What is needed: List all lines of the data that include the string "green".

Pixel coordinate grounding data:

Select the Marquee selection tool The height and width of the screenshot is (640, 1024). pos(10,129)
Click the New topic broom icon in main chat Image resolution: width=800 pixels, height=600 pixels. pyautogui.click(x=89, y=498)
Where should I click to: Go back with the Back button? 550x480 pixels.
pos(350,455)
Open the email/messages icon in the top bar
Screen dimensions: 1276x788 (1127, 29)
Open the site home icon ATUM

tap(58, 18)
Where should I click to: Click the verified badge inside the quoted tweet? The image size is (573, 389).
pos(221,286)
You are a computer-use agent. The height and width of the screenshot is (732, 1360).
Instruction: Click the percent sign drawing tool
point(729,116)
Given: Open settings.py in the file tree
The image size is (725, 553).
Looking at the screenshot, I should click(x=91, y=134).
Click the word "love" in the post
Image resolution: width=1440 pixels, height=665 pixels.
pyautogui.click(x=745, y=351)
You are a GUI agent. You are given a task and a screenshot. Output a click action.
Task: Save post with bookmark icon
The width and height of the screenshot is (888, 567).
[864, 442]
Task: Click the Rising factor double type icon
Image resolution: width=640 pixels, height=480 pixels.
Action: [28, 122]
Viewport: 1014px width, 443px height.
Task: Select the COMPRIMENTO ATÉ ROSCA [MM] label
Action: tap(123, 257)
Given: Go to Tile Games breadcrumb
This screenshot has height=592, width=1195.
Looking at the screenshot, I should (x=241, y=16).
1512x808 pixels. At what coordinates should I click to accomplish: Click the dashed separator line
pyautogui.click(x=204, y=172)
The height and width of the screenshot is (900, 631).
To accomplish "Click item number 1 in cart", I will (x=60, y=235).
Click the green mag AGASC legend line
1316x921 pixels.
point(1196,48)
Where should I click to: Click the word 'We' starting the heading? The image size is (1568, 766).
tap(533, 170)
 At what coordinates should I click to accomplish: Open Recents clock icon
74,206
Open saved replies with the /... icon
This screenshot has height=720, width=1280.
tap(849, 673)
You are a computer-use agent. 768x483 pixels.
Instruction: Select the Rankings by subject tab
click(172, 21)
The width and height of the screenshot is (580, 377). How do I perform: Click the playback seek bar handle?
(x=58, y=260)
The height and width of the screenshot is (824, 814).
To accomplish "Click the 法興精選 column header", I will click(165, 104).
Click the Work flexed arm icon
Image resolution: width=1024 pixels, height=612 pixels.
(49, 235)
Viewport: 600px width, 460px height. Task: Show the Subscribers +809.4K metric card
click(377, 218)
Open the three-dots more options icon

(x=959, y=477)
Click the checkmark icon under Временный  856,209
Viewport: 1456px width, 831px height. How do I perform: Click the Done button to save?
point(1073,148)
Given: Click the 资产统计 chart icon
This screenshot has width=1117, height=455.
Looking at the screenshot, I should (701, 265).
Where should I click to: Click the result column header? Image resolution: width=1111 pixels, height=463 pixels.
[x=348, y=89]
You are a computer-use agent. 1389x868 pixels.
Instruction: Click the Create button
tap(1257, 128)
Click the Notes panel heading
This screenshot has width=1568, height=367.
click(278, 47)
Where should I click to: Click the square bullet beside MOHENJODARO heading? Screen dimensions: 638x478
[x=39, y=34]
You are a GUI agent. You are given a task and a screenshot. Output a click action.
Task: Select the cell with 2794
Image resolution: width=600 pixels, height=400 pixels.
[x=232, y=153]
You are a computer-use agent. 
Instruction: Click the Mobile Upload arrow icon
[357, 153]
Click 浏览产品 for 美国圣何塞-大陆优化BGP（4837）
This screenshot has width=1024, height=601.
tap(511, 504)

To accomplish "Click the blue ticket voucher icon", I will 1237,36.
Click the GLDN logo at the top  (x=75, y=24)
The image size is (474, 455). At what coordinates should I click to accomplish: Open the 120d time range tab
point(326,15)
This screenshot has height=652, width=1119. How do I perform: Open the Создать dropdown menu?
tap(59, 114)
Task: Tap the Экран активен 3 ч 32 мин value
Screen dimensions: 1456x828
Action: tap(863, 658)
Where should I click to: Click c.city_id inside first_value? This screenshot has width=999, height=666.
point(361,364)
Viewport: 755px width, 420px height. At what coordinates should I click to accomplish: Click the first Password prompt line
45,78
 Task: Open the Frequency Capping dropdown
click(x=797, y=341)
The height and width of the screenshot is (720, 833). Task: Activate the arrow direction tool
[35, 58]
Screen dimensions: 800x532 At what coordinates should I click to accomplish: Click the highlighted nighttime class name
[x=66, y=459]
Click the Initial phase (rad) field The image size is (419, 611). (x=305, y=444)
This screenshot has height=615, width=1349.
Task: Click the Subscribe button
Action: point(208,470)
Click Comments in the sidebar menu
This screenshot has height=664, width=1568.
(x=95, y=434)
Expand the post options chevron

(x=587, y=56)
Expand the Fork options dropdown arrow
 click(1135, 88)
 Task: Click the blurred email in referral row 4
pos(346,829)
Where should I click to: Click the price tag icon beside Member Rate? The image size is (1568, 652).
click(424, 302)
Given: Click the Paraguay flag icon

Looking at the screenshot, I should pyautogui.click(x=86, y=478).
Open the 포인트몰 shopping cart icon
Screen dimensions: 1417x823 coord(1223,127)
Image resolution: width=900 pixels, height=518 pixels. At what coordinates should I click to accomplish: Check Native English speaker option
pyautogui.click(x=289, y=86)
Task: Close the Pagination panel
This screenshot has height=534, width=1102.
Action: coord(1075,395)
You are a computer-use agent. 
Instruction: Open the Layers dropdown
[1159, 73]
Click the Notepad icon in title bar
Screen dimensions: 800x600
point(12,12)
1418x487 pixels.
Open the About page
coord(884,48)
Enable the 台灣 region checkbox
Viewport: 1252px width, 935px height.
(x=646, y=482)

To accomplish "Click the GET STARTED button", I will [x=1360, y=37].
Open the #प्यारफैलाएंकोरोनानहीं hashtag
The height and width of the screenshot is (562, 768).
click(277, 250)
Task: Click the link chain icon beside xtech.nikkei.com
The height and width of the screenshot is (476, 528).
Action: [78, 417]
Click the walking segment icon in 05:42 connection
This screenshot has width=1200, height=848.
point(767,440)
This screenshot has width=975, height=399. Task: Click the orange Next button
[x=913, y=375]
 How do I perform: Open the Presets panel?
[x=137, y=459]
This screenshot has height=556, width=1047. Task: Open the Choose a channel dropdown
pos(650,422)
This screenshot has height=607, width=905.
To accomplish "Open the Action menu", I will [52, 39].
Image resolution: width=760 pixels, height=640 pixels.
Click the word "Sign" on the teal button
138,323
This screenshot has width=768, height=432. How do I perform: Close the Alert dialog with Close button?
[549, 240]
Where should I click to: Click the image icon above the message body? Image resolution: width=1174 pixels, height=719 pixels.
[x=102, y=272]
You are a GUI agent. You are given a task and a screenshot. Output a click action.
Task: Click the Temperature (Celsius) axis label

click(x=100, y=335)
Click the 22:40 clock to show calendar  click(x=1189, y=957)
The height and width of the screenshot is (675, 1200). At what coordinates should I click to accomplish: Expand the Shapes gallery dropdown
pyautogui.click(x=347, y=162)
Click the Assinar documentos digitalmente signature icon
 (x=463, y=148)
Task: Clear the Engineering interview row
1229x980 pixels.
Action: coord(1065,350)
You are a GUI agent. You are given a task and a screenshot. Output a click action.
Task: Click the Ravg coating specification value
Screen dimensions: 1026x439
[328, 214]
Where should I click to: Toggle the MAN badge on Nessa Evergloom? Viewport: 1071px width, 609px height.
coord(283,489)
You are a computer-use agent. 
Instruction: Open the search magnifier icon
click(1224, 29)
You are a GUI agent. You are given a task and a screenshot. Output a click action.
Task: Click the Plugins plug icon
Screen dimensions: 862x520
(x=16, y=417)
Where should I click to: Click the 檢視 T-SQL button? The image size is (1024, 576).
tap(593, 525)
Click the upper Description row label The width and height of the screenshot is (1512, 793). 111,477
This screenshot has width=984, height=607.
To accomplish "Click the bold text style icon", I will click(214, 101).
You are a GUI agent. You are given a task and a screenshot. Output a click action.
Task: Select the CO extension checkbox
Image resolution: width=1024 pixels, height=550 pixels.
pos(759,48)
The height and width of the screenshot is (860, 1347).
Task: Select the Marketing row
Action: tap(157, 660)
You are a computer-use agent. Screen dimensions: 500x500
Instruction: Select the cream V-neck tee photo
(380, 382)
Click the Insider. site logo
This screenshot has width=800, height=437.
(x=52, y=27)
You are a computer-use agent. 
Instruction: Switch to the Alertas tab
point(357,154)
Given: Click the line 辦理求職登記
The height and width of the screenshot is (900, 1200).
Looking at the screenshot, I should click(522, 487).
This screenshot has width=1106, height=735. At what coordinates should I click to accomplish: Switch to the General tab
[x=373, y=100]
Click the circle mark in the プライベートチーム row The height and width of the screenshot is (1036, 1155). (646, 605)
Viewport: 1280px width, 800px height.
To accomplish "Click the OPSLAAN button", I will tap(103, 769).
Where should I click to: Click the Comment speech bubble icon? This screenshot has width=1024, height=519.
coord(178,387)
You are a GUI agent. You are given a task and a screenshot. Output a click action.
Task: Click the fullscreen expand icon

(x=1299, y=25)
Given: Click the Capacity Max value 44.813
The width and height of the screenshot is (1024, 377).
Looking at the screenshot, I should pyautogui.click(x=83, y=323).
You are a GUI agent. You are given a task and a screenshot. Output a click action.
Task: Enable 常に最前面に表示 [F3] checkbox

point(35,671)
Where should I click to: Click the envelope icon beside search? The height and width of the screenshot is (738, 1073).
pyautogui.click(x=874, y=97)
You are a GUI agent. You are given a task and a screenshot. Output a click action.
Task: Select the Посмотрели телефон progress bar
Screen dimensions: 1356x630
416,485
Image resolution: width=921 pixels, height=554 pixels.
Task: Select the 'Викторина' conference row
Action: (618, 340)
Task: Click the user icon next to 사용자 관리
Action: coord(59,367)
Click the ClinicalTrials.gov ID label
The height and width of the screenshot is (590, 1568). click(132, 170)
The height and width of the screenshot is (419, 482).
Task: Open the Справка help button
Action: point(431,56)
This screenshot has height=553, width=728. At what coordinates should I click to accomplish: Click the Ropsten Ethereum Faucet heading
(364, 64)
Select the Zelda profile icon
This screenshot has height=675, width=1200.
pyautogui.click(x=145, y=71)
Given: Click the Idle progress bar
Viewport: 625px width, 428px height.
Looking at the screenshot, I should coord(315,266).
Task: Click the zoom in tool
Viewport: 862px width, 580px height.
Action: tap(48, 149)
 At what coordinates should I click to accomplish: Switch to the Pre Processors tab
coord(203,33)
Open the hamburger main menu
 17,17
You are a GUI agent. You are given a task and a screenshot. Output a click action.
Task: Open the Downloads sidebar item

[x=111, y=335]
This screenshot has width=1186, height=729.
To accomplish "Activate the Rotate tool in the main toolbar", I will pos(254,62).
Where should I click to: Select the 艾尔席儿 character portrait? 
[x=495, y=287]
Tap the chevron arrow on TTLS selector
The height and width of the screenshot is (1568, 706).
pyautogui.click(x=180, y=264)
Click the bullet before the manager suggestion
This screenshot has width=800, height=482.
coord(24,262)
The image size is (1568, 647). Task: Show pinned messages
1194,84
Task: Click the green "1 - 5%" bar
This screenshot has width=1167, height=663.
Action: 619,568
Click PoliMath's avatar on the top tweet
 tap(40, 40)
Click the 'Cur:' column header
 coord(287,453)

Output for this task:
Click the green mag AGASC legend line
Task: Click the green "1 - 5%" bar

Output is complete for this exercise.